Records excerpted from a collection

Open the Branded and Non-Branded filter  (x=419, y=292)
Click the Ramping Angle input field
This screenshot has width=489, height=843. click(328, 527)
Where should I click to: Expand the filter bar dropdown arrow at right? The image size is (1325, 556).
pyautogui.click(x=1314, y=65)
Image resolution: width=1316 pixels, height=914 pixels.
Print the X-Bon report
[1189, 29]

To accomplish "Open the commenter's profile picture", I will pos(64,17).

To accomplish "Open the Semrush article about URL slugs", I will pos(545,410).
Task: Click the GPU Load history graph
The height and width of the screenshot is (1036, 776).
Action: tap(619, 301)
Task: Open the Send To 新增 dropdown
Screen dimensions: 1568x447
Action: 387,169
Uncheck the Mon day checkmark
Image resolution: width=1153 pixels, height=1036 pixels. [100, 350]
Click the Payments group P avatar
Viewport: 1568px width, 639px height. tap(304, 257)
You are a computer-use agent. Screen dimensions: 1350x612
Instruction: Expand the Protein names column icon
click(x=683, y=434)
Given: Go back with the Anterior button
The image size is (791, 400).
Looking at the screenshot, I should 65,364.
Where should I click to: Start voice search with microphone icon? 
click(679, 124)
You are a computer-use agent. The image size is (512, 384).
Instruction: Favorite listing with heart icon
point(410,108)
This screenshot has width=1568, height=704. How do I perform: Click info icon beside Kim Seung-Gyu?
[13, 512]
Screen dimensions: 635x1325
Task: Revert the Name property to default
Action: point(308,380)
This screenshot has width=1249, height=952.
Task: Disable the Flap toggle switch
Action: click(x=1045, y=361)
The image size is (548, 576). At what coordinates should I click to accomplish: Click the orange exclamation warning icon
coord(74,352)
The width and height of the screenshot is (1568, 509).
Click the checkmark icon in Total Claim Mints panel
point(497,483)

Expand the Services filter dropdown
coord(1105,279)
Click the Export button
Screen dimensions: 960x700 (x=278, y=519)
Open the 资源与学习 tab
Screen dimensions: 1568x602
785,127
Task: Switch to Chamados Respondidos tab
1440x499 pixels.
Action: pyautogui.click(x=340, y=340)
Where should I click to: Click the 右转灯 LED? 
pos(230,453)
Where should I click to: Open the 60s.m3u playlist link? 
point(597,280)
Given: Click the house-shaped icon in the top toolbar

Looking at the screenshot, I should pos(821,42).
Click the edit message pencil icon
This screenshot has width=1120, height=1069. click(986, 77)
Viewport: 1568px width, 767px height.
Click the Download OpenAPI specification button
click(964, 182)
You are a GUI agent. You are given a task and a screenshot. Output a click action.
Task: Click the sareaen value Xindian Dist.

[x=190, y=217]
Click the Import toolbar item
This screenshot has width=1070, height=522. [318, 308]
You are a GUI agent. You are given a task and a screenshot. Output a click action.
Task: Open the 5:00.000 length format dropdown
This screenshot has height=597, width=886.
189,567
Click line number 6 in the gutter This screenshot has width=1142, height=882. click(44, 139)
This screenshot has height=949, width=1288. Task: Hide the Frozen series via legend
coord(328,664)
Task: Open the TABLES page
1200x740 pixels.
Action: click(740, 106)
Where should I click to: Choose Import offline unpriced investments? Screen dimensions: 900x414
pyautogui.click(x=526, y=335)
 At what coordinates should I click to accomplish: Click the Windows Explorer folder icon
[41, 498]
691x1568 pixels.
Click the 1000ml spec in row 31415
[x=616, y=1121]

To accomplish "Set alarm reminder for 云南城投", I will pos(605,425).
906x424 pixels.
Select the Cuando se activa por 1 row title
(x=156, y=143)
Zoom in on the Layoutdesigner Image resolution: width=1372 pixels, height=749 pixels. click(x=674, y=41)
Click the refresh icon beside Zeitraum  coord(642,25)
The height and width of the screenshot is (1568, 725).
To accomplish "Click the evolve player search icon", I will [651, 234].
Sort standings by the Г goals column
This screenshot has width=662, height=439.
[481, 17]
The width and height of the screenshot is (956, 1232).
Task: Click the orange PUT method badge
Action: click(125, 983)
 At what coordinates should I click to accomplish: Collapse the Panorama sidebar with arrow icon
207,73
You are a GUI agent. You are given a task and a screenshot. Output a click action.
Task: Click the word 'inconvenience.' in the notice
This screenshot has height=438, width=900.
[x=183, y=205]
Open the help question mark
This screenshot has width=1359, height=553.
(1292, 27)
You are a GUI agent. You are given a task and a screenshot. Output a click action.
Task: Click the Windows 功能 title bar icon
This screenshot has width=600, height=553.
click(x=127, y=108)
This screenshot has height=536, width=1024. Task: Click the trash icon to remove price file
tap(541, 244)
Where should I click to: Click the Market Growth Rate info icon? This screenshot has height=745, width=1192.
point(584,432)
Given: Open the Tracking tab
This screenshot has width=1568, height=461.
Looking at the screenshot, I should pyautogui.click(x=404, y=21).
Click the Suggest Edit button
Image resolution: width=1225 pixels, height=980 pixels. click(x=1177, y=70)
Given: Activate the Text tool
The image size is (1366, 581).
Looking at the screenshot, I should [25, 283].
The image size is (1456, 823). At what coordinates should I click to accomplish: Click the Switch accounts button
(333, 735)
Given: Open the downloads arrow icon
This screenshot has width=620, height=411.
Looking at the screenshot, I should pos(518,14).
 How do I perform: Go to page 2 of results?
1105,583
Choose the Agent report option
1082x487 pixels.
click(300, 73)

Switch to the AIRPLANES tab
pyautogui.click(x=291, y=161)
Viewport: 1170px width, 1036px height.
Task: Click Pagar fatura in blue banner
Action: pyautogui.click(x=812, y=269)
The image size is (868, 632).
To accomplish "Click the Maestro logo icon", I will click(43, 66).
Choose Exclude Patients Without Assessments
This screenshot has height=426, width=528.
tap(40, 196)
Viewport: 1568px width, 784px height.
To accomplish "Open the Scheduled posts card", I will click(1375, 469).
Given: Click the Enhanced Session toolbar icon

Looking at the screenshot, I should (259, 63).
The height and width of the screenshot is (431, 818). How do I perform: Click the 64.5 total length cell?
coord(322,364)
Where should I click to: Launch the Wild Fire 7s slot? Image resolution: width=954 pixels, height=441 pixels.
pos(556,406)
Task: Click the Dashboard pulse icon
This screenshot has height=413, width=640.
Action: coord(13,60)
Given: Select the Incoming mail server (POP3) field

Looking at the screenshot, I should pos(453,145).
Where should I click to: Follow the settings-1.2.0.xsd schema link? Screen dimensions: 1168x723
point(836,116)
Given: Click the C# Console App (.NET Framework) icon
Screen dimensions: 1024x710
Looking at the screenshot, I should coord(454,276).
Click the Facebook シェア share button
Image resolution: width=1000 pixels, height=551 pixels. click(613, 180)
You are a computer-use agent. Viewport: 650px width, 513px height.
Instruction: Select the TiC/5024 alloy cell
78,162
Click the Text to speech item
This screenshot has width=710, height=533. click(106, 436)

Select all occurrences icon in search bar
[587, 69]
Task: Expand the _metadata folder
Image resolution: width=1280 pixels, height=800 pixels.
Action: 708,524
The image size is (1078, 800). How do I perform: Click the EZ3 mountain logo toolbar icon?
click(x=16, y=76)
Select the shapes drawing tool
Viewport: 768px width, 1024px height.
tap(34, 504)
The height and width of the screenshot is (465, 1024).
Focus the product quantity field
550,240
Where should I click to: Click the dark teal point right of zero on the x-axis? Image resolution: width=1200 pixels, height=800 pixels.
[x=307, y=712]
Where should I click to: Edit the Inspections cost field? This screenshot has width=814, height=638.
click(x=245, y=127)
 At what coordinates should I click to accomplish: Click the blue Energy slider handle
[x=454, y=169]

Exercise: Copy each entry exactly. Omit none.

Answer to the exercise:
Open the Branded and Non-Branded filter  (x=419, y=292)
Click the Ramping Angle input field
This screenshot has width=489, height=843. click(328, 527)
Where should I click to: Expand the filter bar dropdown arrow at right? The image size is (1325, 556).
pyautogui.click(x=1314, y=65)
Image resolution: width=1316 pixels, height=914 pixels.
Print the X-Bon report
[1189, 29]

To accomplish "Open the commenter's profile picture", I will pos(64,17).

To accomplish "Open the Semrush article about URL slugs", I will pos(545,410).
Task: Click the GPU Load history graph
The height and width of the screenshot is (1036, 776).
Action: tap(619, 301)
Task: Open the Send To 新增 dropdown
Screen dimensions: 1568x447
Action: 387,169
Uncheck the Mon day checkmark
Image resolution: width=1153 pixels, height=1036 pixels. [100, 350]
Click the Payments group P avatar
Viewport: 1568px width, 639px height. tap(304, 257)
You are a computer-use agent. Screen dimensions: 1350x612
Instruction: Expand the Protein names column icon
click(x=683, y=434)
Given: Go back with the Anterior button
The image size is (791, 400).
Looking at the screenshot, I should 65,364.
Where should I click to: Start voice search with microphone icon? 
click(679, 124)
You are a computer-use agent. The image size is (512, 384).
Instruction: Favorite listing with heart icon
point(410,108)
This screenshot has width=1568, height=704. How do I perform: Click info icon beside Kim Seung-Gyu?
[13, 512]
Screen dimensions: 635x1325
Task: Revert the Name property to default
Action: point(308,380)
This screenshot has width=1249, height=952.
Task: Disable the Flap toggle switch
Action: click(x=1045, y=361)
The image size is (548, 576). At what coordinates should I click to accomplish: Click the orange exclamation warning icon
coord(74,352)
The width and height of the screenshot is (1568, 509).
Click the checkmark icon in Total Claim Mints panel
point(497,483)

Expand the Services filter dropdown
coord(1105,279)
Click the Export button
Screen dimensions: 960x700 (x=278, y=519)
Open the 资源与学习 tab
Screen dimensions: 1568x602
785,127
Task: Switch to Chamados Respondidos tab
1440x499 pixels.
Action: pyautogui.click(x=340, y=340)
Where should I click to: Click the 右转灯 LED? 
pos(230,453)
Where should I click to: Open the 60s.m3u playlist link? 
point(597,280)
Given: Click the house-shaped icon in the top toolbar

Looking at the screenshot, I should pos(821,42).
Click the edit message pencil icon
This screenshot has width=1120, height=1069. click(986, 77)
Viewport: 1568px width, 767px height.
Click the Download OpenAPI specification button
click(964, 182)
You are a GUI agent. You are given a task and a screenshot. Output a click action.
Task: Click the sareaen value Xindian Dist.

[x=190, y=217]
Click the Import toolbar item
This screenshot has width=1070, height=522. [318, 308]
You are a GUI agent. You are given a task and a screenshot. Output a click action.
Task: Open the 5:00.000 length format dropdown
This screenshot has height=597, width=886.
189,567
Click line number 6 in the gutter This screenshot has width=1142, height=882. click(44, 139)
This screenshot has height=949, width=1288. Task: Hide the Frozen series via legend
coord(328,664)
Task: Open the TABLES page
1200x740 pixels.
Action: click(740, 106)
Where should I click to: Choose Import offline unpriced investments? Screen dimensions: 900x414
pyautogui.click(x=526, y=335)
 At what coordinates should I click to accomplish: Click the Windows Explorer folder icon
[41, 498]
691x1568 pixels.
Click the 1000ml spec in row 31415
[x=616, y=1121]

To accomplish "Set alarm reminder for 云南城投", I will pos(605,425).
906x424 pixels.
Select the Cuando se activa por 1 row title
(x=156, y=143)
Zoom in on the Layoutdesigner Image resolution: width=1372 pixels, height=749 pixels. click(x=674, y=41)
Click the refresh icon beside Zeitraum  coord(642,25)
The height and width of the screenshot is (1568, 725).
To accomplish "Click the evolve player search icon", I will [651, 234].
Sort standings by the Г goals column
This screenshot has width=662, height=439.
[481, 17]
The width and height of the screenshot is (956, 1232).
Task: Click the orange PUT method badge
Action: click(125, 983)
 At what coordinates should I click to accomplish: Collapse the Panorama sidebar with arrow icon
207,73
You are a GUI agent. You are given a task and a screenshot. Output a click action.
Task: Click the word 'inconvenience.' in the notice
This screenshot has height=438, width=900.
[x=183, y=205]
Open the help question mark
This screenshot has width=1359, height=553.
(1292, 27)
You are a GUI agent. You are given a task and a screenshot. Output a click action.
Task: Click the Windows 功能 title bar icon
This screenshot has width=600, height=553.
click(x=127, y=108)
This screenshot has height=536, width=1024. Task: Click the trash icon to remove price file
tap(541, 244)
Where should I click to: Click the Market Growth Rate info icon? This screenshot has height=745, width=1192.
point(584,432)
Given: Open the Tracking tab
This screenshot has width=1568, height=461.
Looking at the screenshot, I should pyautogui.click(x=404, y=21).
Click the Suggest Edit button
Image resolution: width=1225 pixels, height=980 pixels. click(x=1177, y=70)
Given: Activate the Text tool
The image size is (1366, 581).
Looking at the screenshot, I should [25, 283].
The image size is (1456, 823). At what coordinates should I click to accomplish: Click the Switch accounts button
(333, 735)
Given: Open the downloads arrow icon
This screenshot has width=620, height=411.
Looking at the screenshot, I should pos(518,14).
 How do I perform: Go to page 2 of results?
1105,583
Choose the Agent report option
1082x487 pixels.
click(300, 73)

Switch to the AIRPLANES tab
pyautogui.click(x=291, y=161)
Viewport: 1170px width, 1036px height.
Task: Click Pagar fatura in blue banner
Action: pyautogui.click(x=812, y=269)
The image size is (868, 632).
To accomplish "Click the Maestro logo icon", I will click(43, 66).
Choose Exclude Patients Without Assessments
This screenshot has height=426, width=528.
tap(40, 196)
Viewport: 1568px width, 784px height.
To accomplish "Open the Scheduled posts card", I will click(1375, 469).
Given: Click the Enhanced Session toolbar icon

Looking at the screenshot, I should (259, 63).
The height and width of the screenshot is (431, 818). How do I perform: Click the 64.5 total length cell?
coord(322,364)
Where should I click to: Launch the Wild Fire 7s slot? Image resolution: width=954 pixels, height=441 pixels.
pos(556,406)
Task: Click the Dashboard pulse icon
This screenshot has height=413, width=640.
Action: coord(13,60)
Given: Select the Incoming mail server (POP3) field

Looking at the screenshot, I should pos(453,145).
Where should I click to: Follow the settings-1.2.0.xsd schema link? Screen dimensions: 1168x723
point(836,116)
Given: Click the C# Console App (.NET Framework) icon
Screen dimensions: 1024x710
Looking at the screenshot, I should coord(454,276).
Click the Facebook シェア share button
Image resolution: width=1000 pixels, height=551 pixels. click(613, 180)
You are a computer-use agent. Viewport: 650px width, 513px height.
Instruction: Select the TiC/5024 alloy cell
78,162
Click the Text to speech item
This screenshot has width=710, height=533. click(106, 436)

Select all occurrences icon in search bar
[587, 69]
Task: Expand the _metadata folder
Image resolution: width=1280 pixels, height=800 pixels.
Action: 708,524
The image size is (1078, 800). How do I perform: Click the EZ3 mountain logo toolbar icon?
click(x=16, y=76)
Select the shapes drawing tool
Viewport: 768px width, 1024px height.
tap(34, 504)
The height and width of the screenshot is (465, 1024).
Focus the product quantity field
550,240
Where should I click to: Click the dark teal point right of zero on the x-axis? Image resolution: width=1200 pixels, height=800 pixels.
[x=307, y=712]
Where should I click to: Edit the Inspections cost field? This screenshot has width=814, height=638.
click(x=245, y=127)
 At what coordinates should I click to accomplish: Click the blue Energy slider handle
[x=454, y=169]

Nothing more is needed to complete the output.